# Sugarloaf 5/9/11, Closing Day.



## maineskier69 (May 10, 2011)

(first time posting pics on this board so bear with me)
With some "occupational manuevering", I got the green light to take Monday off to end my season on Sugarloaf's last day.  
Snoseek came up to Portland Sunday night and crashed at our house (after a couple of beers) to set us up for a Monday AM departure.  As we made the ride up to The Carrabassett Valley, we had a bit of concern about the wind, but fortunately it was not an issue for operations.
Pulled into the lot after 10 to boot up and crack a beer then made our way over to The Superquad.
http://a7.sphotos.ak.fbcdn.net/hphotos-ak-snc6/226400_1858699879244_1593319542_1817252_5013224_n.jpg

Decided to make Kings Landing our warm up run along with finding a hiding spot to stash some beverages.  The coverage on Kings Landing, Hayburner and Skidder was fantastic.  After hitting these, we met up with a friend (Sugarloaf seasonal local) and ventured to some stuff "beyond the rope".  After a brief hike we made it to the T-Bar line which was still nicely covered wall to wall.  Snowseek showing his respect the authoritye...
http://a3.sphotos.ak.fbcdn.net/hphotos-ak-ash4/230190_1857867378432_1593319542_1816060_337145_n.jpg
From there we managed a nice run down Narrow Gauge which even though closed, was still holding a great amount of snow then enjoyed a few good laps on "the front 3" that were open and a dicey jaunt down what was left of Tote Road.
We decided to extend the day to the max and took a break at the base of the Super Quad with some of the locals that traditionally wait for the very last chair and then jumped on before them so they could keep it going.
Once at the top we decided to finish off the year with one last Skidder.  Our other buddy went with the finalists on a hike to the summit to really make their last run count.  We were glad we made the choice we had made as the legs were feelin it pretty good at that point and we had traveling ahead of us.
http://a5.sphotos.ak.fbcdn.net/hphotos-ak-snc6/228591_1857844577862_1593319542_1816037_7388962_n.jpg

It was a great end to a great season and hate seeing it end (always do).  Now we are left with this huge void to fill in our lives till the guns fire up again. (unless we hike...)


----------



## snowmonster (May 10, 2011)

Nice grab, guys! I wish I was with you but I'm not as skilled at occupational maneuvering. Looks like the upper mountain trails are holding snow pretty well. I'm still pissed that I didn't hit the t-bar line. How is Candyside holding up? That's the key if the Loaf wants to make a run at next weekend.


----------



## maineskier69 (May 10, 2011)

Candyside was holding up well.  The only place that would (and always is) a concern is at the bottom by the SQ.  Even then, years past we had to click out and walk through mud/water bars/rocks to load.  But in years past we also had Spillway to play on reducing the need to go to the bottom.  
It is supposed to be pretty mild this week and seeing how much snow they had lost on the natural trails from the previous week would be a concern.  
Botttom line is that they probably could pull it off this weekend with some major snow farming at the base of the SQ, but they have thrown in the towel and bowed out gracefully.  As a Boyne passholder I respect their decision and feel like my season is complete (did I just say that?).   Starting off at SR in October and finishing at SL May 9th is a helluva run in my book.  
Now SL can focus on the new lift and more Brackett Basin.   We watched the maint crew pulling chairs off Spillway yesterday as they watched us ski through closed terrain!


----------



## snowmonster (May 10, 2011)

Alright, then. I respect their decision too -- although my ultra-competitive side wants them to make a go of it this weekend.


----------



## maineskier69 (May 10, 2011)

You have the ways and means to get more.


----------



## snowmonster (May 10, 2011)

Let me know when you're heading to Tux. I'd appreciate the company.


----------



## SkiFanE (May 10, 2011)

Eeking out every last run.  Love your carb-loading, very important.

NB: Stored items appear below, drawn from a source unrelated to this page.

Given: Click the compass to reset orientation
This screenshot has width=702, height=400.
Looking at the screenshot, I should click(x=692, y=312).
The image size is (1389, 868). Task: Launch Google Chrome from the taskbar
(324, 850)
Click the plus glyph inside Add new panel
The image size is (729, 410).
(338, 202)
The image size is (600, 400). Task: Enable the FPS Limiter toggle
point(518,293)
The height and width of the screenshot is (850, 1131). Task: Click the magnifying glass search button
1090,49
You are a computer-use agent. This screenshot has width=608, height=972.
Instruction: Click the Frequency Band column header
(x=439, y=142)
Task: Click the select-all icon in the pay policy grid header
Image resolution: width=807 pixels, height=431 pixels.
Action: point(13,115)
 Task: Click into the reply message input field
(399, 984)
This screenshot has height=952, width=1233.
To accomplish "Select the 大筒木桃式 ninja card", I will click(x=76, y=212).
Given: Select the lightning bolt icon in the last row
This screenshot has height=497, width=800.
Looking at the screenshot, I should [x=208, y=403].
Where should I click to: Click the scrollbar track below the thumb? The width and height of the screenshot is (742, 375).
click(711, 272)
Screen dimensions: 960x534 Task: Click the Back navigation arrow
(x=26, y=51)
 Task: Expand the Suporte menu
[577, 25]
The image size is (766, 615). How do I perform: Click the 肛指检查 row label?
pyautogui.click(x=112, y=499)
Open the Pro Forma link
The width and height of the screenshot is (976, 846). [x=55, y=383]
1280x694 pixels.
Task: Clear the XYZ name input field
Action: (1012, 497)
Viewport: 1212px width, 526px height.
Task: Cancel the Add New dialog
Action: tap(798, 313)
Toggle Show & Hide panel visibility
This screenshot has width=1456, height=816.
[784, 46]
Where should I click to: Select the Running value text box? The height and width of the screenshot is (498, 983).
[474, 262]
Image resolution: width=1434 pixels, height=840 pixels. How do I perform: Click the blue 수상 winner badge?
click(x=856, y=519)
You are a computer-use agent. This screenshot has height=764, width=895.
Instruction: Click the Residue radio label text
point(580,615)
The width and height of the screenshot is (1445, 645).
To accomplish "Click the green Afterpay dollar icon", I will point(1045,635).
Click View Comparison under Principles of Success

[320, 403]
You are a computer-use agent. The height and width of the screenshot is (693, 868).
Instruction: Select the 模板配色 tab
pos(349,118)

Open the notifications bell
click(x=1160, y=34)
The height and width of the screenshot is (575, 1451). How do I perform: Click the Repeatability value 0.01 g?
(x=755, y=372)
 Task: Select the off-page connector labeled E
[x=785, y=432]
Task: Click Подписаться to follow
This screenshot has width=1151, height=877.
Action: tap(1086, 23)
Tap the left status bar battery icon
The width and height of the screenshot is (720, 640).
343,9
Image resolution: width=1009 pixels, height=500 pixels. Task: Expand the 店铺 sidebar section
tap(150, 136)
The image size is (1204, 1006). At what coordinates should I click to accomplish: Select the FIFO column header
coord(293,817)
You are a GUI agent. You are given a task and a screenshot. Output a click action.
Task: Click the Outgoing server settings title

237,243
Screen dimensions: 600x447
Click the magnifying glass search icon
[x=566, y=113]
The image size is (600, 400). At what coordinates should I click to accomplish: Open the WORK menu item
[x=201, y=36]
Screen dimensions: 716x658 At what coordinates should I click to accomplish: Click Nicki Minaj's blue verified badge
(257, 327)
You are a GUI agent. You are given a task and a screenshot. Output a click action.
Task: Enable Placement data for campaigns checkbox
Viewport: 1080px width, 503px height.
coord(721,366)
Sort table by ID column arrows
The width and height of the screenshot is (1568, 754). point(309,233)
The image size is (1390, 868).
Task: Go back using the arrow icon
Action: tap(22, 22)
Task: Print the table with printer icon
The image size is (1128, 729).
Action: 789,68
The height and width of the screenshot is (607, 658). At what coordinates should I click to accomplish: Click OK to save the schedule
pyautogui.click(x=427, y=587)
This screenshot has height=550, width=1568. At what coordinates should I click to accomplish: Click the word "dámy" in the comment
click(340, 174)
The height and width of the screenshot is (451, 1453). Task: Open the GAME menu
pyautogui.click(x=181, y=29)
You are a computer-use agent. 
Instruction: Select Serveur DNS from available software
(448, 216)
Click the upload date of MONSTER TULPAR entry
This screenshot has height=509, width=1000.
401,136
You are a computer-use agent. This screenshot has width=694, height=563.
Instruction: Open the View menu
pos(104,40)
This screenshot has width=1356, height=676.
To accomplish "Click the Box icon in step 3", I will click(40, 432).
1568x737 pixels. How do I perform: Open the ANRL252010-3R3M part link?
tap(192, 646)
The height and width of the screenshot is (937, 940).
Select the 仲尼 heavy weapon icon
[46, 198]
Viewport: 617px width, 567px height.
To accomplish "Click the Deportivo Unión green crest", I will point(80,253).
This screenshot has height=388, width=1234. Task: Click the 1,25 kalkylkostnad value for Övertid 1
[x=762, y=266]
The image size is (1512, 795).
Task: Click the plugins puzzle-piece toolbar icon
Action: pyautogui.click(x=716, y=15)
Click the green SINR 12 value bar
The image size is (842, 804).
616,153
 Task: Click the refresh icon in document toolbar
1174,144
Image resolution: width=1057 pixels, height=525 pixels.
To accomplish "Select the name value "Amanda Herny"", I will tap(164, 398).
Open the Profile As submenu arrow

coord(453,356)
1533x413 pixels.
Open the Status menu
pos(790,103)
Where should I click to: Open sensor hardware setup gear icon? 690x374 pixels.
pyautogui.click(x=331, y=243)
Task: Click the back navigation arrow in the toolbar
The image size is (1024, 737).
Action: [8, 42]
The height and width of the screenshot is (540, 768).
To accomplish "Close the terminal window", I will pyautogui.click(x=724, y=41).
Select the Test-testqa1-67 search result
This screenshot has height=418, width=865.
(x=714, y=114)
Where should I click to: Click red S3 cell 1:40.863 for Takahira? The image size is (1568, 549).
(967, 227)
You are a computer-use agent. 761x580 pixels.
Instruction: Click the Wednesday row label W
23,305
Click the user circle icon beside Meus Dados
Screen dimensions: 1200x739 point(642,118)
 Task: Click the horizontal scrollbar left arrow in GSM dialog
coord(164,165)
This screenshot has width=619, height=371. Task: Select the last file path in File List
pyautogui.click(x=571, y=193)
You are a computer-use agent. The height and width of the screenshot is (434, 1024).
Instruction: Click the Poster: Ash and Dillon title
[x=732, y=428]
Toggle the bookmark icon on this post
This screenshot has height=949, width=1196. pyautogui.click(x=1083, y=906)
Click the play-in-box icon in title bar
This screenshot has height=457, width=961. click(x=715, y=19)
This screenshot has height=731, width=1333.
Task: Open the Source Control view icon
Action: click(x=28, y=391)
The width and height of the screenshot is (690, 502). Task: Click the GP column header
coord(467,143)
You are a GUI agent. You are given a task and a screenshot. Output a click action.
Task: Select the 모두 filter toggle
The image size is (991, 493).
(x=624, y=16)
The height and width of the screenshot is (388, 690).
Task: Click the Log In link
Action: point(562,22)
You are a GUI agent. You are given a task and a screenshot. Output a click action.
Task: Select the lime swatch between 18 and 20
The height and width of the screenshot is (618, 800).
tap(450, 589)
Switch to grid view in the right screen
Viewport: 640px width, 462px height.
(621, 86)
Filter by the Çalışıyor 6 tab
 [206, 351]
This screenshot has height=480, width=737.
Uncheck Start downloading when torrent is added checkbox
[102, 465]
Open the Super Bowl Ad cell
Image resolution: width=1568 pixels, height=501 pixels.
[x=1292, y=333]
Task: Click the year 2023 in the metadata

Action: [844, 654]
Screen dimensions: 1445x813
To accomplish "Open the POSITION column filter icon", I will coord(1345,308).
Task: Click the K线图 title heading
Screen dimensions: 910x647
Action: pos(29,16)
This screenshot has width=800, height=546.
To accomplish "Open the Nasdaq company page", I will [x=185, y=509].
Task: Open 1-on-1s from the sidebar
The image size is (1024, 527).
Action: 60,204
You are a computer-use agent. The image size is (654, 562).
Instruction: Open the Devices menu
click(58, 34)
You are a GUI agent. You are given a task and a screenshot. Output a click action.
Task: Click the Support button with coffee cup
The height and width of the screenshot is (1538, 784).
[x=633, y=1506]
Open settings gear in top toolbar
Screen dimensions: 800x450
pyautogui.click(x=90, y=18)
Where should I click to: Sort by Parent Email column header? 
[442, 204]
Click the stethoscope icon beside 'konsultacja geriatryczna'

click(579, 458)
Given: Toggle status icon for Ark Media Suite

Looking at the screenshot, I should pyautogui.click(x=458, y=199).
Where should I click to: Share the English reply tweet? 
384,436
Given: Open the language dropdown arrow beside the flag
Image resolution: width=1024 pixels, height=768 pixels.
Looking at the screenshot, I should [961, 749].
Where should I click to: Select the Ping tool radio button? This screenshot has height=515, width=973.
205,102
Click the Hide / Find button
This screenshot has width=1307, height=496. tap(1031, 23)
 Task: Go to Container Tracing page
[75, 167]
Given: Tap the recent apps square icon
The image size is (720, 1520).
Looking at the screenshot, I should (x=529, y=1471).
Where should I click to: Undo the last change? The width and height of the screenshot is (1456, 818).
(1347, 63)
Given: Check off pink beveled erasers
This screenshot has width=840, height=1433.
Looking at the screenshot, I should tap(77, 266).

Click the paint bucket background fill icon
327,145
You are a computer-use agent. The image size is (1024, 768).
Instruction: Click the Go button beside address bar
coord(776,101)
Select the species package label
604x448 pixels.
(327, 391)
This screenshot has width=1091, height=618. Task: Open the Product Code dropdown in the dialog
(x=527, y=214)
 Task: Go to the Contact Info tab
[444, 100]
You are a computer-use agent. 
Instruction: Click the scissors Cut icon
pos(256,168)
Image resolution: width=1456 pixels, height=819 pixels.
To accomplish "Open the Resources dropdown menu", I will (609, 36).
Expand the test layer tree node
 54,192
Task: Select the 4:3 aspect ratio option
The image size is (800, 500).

5 months till Locke, it'll fly by.


----------



## maineskier69 (May 10, 2011)

Carb loading, love it and will be using the term.  Sounds better to some than drinking beer at 10am, but it is a completely acceptable practice in this crazy winter society we live in.

Snowmonster, being a weekend warrior and having expirienced Tucks on a nice Saturday, I know what a circus that place can be (like what I heard about this past Sat).  Would not rule out some auto road action although sources have told me the snowfields are going quick, the chutes (Airline?, Bon Zai Pipeline?)could be nice.  Been years since I have pulled one of those off where you ski down and have to hike back up to your car (gets deceiving).


----------



## snoseek (May 10, 2011)

Man this was a good closing day. Bonus for sure, thought I was done. Thanks all for a great year. The silver pass was a great investment. See you around this summer for sure. Come on November (or OCT)!


----------



## snowmonster (May 11, 2011)

SkiFanE said:


> Eeking out every last run.  Love your carb-loading, very important.
> 
> 5 months till Locke, it'll fly by.


Carb loading at the Barker deck is the way to go!


maineskier69 said:


> Snowmonster, being a weekend warrior and having expirienced Tucks on a nice Saturday, I know what a circus that place can be (like what I heard about this past Sat).  Would not rule out some auto road action although sources have told me the snowfields are going quick, the chutes (Airline?, Bon Zai Pipeline?)could be nice.  Been years since I have pulled one of those off where you ski down and have to hike back up to your car (gets deceiving).


Auto Road is already partly open and should be open all the way in a few weeks. Will definitely plan a trip. The Great Gulf (Airplane, Pipeline, etc.) is north facing and should hold snow well. Ended my season last year on the east snowfields and want to do it again.


snoseek said:


> Man this was a good closing day. Bonus for sure, thought I was done. Thanks all for a great year. The silver pass was a great investment. See you around this summer for sure. Come on November (or OCT)!


Looking forward to summer. Hope you get a few days off. Let me know if you want to join us around Mt. Washington.


----------



## Vortex (May 11, 2011)

Nice report.  Some great shots.  Jealous of you making closing day.  Glad you got it done.

I would love to try the auto road trip.  Always got something going on with kids sports this time of year.


----------



## snowmonster (May 11, 2011)

Bob R said:


> I would love to try the auto road trip.  Always got something going on with kids sports this time of year.



Trailboss and I were talking of doing this next month. I'll PM you details if you are interested.


----------



## Vortex (May 12, 2011)

snowmonster said:


> Trailboss and I were talking of doing this next month. I'll PM you details if you are interested.



Thanks if I can swing it I would love to go.  My place is 45 min form there. We could come the night before to shorten the day a bit.


----------



## snowmonster (May 12, 2011)

^ Sounds like a plan, Bob. I'll see if maineskier 69 and snoseek are also up to it.


----------



## Puck it (May 12, 2011)

Bob R said:


> Nice report. Some great shots. Jealous of you making closing day. Glad you got it done.
> 
> I would love to try the auto road trip. Always got something going on with kids sports this time of year.


 

The auto road blog states that they may open all the way to summit this weekend.


----------